I have been working furiously over the last couple of weeks to get a new extranet online for IPREX, the international group of public relations and communications firms my company belongs to.
The mission was to see if we could get an extranet built in under a month, at very low cost, with some highly specific functions. Using pre-existing online web tools was theonly way we could have accomplished these goals.
Some of the tools we ended up using:
Ning: Provided the back-end framework. I initially went with SquareSpace, which is much more customizable than Ning and is what we are now using for our public-facing site, but it did not have enough built in community functionality to make things work the way we wanted as fast as we wanted. The recent addition of Ning Apps made adding our Huddle sites far easier. However, Ning's lack of integrated document management is making implementing a document library FAR more difficult than it should be (Ning provides 20GB of space and an image and video library, but nothing for documents outside of adding 3rd party apps, or attaching documents to individual notes.). I may revisit SquareSpace for version 2.0 of the site though - It’s a great environment for rapid development.
Huddle: This was our pre-existing site used for permissions-controlled document storage and discussions. It can be integrated into Ning via the Ning Apps extensions. Huddle is a very powerful tool and the permissions settings are critical for some of our needs - however I am fearful that it will be too complex for some IPREX professional to want to use on a regular basis. I am looking for a simpler solution for everyday use and whant to stick with Huddle only for the things that require it (various committee, project, and executive document libraries, etc.). If Ning just had an integrated document library, I would be a happy (and far less sleep-deprived) guy!
Google Docs: Used for a minimal-permissions set of documents that benefit from greater ease of use for end-users. It's my current, less-than-perfect, interim documents "semi-solution". The ease of sharing documents in folders is heavily countered by the fact that shared folders can still only have documents and other folders created in them by users with full permissions on the Google Docs workspace (and that’s a separate login from Ning, making it FAR less than ideal.)

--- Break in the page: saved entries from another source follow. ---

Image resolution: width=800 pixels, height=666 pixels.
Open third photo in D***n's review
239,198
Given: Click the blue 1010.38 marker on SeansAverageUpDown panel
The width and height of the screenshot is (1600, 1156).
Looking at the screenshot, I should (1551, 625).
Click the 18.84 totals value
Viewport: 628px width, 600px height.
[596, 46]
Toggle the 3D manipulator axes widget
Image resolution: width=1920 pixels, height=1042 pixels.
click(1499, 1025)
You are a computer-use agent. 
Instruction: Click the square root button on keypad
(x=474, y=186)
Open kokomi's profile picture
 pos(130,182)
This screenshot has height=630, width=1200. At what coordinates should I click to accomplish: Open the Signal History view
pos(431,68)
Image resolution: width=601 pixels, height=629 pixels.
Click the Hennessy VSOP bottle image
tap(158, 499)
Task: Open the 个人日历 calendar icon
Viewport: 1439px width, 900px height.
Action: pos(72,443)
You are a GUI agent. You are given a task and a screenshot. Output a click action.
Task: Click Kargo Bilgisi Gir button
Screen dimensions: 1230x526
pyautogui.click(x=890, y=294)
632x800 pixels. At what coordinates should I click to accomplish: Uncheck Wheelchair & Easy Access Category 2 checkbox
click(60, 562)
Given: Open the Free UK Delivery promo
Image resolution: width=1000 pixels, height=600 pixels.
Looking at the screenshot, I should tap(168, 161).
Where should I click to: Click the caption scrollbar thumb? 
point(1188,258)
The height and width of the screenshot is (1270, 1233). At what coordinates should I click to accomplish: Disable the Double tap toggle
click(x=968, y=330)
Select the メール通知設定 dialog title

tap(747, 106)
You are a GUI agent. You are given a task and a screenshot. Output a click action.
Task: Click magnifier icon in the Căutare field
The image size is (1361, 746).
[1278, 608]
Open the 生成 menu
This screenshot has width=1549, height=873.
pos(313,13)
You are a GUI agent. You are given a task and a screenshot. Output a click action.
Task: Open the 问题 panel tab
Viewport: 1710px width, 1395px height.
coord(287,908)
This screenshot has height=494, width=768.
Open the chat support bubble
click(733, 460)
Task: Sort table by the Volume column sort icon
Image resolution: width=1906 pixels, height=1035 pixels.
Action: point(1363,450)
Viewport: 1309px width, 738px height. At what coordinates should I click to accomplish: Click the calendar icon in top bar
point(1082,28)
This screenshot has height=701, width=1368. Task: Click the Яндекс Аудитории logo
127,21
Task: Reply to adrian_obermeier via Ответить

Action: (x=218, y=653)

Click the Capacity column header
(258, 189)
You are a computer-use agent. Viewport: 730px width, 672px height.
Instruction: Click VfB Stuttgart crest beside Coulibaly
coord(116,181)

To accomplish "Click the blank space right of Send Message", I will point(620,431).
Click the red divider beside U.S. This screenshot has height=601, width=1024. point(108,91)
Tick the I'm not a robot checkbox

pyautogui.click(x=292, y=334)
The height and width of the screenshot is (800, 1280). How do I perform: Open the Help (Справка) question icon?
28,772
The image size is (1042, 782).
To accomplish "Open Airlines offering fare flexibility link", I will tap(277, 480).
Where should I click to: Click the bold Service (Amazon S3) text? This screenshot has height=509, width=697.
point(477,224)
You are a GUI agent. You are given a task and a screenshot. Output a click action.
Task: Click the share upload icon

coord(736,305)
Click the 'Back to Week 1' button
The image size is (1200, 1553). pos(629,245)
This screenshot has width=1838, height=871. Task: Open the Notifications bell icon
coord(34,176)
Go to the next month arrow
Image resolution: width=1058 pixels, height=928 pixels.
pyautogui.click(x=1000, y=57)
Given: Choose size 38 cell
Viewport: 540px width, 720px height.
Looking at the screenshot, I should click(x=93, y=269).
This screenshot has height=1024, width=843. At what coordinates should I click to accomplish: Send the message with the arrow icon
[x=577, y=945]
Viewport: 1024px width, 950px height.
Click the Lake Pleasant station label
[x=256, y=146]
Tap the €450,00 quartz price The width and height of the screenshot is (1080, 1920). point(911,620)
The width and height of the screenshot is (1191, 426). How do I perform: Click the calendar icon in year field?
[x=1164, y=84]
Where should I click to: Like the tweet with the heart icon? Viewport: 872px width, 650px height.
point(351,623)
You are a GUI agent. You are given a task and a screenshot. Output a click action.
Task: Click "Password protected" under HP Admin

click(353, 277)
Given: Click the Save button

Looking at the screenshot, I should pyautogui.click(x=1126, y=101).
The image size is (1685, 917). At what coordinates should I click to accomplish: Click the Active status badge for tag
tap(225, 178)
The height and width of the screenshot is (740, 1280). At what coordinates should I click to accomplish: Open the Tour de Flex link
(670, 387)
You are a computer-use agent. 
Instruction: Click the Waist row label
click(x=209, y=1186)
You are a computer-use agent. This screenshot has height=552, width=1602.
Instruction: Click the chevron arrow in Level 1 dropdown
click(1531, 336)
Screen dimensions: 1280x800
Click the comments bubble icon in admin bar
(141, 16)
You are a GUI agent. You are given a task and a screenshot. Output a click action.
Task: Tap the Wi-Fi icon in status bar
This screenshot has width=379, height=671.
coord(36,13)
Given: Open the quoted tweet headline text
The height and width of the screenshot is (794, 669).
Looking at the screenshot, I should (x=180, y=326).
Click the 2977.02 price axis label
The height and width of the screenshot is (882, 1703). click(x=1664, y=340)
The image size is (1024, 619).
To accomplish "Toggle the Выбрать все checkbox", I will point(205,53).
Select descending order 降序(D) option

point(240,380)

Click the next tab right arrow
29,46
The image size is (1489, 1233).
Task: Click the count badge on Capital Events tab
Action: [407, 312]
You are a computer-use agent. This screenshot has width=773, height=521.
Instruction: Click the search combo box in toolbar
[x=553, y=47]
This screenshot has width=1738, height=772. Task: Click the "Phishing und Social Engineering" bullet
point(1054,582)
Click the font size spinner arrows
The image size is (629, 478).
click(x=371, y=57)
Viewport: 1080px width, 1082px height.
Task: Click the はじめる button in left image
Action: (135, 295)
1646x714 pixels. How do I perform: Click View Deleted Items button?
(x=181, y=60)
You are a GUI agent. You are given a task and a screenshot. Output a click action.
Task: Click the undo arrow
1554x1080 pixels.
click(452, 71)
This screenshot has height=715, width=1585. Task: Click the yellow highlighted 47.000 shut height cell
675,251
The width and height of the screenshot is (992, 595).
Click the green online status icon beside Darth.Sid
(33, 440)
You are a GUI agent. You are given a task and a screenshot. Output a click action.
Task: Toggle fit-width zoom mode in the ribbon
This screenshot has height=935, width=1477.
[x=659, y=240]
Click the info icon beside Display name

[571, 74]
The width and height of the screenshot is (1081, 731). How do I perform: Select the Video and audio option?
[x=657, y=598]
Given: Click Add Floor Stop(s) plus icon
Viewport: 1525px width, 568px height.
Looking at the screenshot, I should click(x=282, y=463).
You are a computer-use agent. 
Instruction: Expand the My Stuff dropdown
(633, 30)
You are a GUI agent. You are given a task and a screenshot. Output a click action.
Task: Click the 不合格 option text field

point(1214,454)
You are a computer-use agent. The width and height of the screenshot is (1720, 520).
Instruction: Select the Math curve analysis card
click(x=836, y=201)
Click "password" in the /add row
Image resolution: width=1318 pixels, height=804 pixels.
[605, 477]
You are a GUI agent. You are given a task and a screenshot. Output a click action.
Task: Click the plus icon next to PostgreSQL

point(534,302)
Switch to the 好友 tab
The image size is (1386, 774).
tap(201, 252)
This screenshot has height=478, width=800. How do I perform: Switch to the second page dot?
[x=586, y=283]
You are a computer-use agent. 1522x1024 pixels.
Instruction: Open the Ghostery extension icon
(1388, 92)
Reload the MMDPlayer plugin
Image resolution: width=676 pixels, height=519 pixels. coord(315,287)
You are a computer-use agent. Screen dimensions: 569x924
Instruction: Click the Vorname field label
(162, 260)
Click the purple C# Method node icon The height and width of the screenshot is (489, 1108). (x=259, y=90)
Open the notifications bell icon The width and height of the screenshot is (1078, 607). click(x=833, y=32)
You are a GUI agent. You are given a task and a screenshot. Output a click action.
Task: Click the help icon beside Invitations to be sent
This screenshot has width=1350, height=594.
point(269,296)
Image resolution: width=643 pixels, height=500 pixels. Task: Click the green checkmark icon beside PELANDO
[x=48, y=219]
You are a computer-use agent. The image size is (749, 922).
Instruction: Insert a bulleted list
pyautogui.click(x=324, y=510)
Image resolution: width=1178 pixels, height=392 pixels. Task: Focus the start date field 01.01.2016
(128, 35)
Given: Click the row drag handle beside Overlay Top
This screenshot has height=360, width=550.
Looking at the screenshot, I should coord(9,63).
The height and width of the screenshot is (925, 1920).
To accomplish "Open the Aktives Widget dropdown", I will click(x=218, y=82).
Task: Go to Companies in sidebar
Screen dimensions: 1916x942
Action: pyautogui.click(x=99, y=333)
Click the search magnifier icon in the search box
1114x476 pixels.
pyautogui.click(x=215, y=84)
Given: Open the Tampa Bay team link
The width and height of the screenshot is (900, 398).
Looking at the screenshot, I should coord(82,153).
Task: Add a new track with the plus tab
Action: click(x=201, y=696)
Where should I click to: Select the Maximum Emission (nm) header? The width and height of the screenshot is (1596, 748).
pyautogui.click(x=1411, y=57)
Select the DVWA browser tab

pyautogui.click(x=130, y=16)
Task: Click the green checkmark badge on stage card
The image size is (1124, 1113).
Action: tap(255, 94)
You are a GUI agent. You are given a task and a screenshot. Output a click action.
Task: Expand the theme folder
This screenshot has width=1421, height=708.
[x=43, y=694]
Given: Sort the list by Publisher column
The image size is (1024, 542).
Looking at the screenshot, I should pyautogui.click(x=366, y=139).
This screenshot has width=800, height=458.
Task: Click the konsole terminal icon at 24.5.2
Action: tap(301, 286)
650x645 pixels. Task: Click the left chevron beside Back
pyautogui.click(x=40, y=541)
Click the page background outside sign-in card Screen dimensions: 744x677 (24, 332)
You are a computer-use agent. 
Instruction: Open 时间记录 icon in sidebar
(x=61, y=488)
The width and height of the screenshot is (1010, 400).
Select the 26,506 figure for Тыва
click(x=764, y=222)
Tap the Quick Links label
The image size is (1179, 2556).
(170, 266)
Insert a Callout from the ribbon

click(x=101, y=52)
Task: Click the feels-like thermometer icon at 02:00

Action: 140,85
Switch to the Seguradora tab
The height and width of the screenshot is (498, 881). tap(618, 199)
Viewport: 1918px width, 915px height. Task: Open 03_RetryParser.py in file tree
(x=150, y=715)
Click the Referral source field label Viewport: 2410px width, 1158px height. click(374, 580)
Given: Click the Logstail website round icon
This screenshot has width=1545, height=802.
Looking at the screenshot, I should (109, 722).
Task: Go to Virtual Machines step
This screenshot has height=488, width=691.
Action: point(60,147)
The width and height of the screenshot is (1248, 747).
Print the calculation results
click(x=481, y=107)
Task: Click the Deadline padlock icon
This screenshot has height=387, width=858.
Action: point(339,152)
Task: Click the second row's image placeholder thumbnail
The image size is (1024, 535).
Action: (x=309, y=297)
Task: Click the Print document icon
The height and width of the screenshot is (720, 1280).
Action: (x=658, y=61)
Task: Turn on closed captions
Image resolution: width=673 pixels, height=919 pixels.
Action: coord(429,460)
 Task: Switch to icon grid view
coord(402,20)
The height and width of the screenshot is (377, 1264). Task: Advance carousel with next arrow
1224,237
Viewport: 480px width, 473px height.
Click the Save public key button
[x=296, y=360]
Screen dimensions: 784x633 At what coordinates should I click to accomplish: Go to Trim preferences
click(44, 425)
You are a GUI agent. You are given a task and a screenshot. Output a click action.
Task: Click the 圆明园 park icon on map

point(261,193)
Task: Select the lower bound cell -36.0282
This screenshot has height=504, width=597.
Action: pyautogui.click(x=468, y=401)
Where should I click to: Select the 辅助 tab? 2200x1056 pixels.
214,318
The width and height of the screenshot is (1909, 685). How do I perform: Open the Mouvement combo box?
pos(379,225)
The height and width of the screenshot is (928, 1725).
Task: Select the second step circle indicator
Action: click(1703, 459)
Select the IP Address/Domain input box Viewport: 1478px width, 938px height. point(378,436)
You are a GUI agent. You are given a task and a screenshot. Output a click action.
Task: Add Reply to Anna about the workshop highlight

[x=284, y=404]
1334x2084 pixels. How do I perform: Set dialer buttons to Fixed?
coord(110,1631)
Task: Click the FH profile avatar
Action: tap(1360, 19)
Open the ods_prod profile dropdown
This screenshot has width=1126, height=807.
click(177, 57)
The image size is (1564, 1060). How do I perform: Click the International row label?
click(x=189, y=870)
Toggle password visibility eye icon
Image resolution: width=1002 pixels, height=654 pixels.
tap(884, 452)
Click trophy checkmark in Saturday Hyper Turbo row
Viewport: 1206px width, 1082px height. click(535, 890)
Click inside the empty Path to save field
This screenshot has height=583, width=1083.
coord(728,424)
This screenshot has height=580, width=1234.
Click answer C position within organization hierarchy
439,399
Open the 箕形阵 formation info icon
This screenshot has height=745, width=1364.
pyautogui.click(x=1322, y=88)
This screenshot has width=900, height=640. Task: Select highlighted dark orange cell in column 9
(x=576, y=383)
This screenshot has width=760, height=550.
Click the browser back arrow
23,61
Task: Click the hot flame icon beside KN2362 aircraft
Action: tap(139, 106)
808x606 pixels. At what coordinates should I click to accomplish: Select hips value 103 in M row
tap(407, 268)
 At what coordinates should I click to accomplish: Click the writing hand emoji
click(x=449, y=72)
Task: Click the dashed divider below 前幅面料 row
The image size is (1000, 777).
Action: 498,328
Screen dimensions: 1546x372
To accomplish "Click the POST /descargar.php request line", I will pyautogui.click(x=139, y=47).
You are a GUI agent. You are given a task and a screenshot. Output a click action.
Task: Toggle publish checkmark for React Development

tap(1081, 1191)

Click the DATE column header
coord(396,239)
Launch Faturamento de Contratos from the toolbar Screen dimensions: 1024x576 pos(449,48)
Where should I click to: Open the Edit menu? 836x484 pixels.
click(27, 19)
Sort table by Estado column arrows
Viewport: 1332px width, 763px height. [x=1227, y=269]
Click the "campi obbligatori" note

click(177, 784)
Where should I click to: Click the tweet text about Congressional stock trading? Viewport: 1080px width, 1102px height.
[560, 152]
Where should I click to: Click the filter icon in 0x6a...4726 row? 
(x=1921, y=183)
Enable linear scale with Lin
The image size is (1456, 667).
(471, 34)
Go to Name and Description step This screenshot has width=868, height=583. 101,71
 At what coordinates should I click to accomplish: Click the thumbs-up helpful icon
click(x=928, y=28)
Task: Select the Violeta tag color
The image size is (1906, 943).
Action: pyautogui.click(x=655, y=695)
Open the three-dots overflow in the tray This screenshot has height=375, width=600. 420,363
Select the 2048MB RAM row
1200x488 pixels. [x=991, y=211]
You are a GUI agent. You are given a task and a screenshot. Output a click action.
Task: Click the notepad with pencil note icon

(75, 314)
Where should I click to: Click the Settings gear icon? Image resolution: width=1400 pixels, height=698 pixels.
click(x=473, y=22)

Google Spreadsheets: Google spreadsheets, and their integrated forms tool, was a life-saver. We had a requirement to have users input data in for Awards (and other data types). That data then needed to automatically populate a database and the most recent five entries needed to be displayed on the home dashboard. I created a Google spreadsheet form to handle data input and linked to the form from a Ning tab (I could have also embedded it on a Ning page). It made a really elegant database solution...for free! I figured I'd then populate the last five entries on the Ning page via an RSS widget. That lead me to the most frustrating 8-10 hours of work I have had in a long time. Google provides a really easy way to publish spreadsheet data to an RSS feed. Unfortunately, the feed it produces is a completely malformed bunch of crap that is unusable by any RSS widget or feed reader on the planet (at least with my data). Nothing could make it work right…no matter what I tried…until I finally used…Yahoo Pipes.
Yahoo! Pipes: Thank god for Pipes!!! By switching Google Spreadsheets to publish the data as a CSV feed (Nice job on the multiple formats Google. At least you provided away to work around the crap RSS feed), I could then get properly formatted CSV data into Pipes and use the magic of Pipes scripting to output a useable RSS feed. Pipes is a godsend and Yahoo! Should be thanked for it daily. Thanks Yahoo!!
WidgetBox: I needed some custom tabbed RSS widgets, and WidgetBox, as per usual, made quick work of the task, an inexpensive pro-account gets rid of all the ads and produces rock solid widgets. I must also compliment Ning here again. They make Widget embedding really easy. Thanks Ning! (WidgetBox also works really well in Facebook, MySpace, etc. too. Thanks WidgetBox!)
TwitterTracker: A great embeddable app, that began life as a Wordpress plug-in (I breifly concidered trying to do the whole site in Wordpress...I seriously think it could be done...but a challenge like that is not made for a time-line like ours) that we are using for tracking twitter mentions on-site. It highly customizable and works well in a group setting like ours
NewsShare: A great way to share interesting websites with our members. It even allows ongoing commenting. It's built by SlinkSet on top of Posterous...so ya know it's cool!
Google Calendar: We are using the Ning events system to allow individual users to set up events, but we also needed a global IPREX calendar of events. Google calendar provided an very good solution, with an embedded widget providing up-to-date info on global events to our members. A belated thanks Google!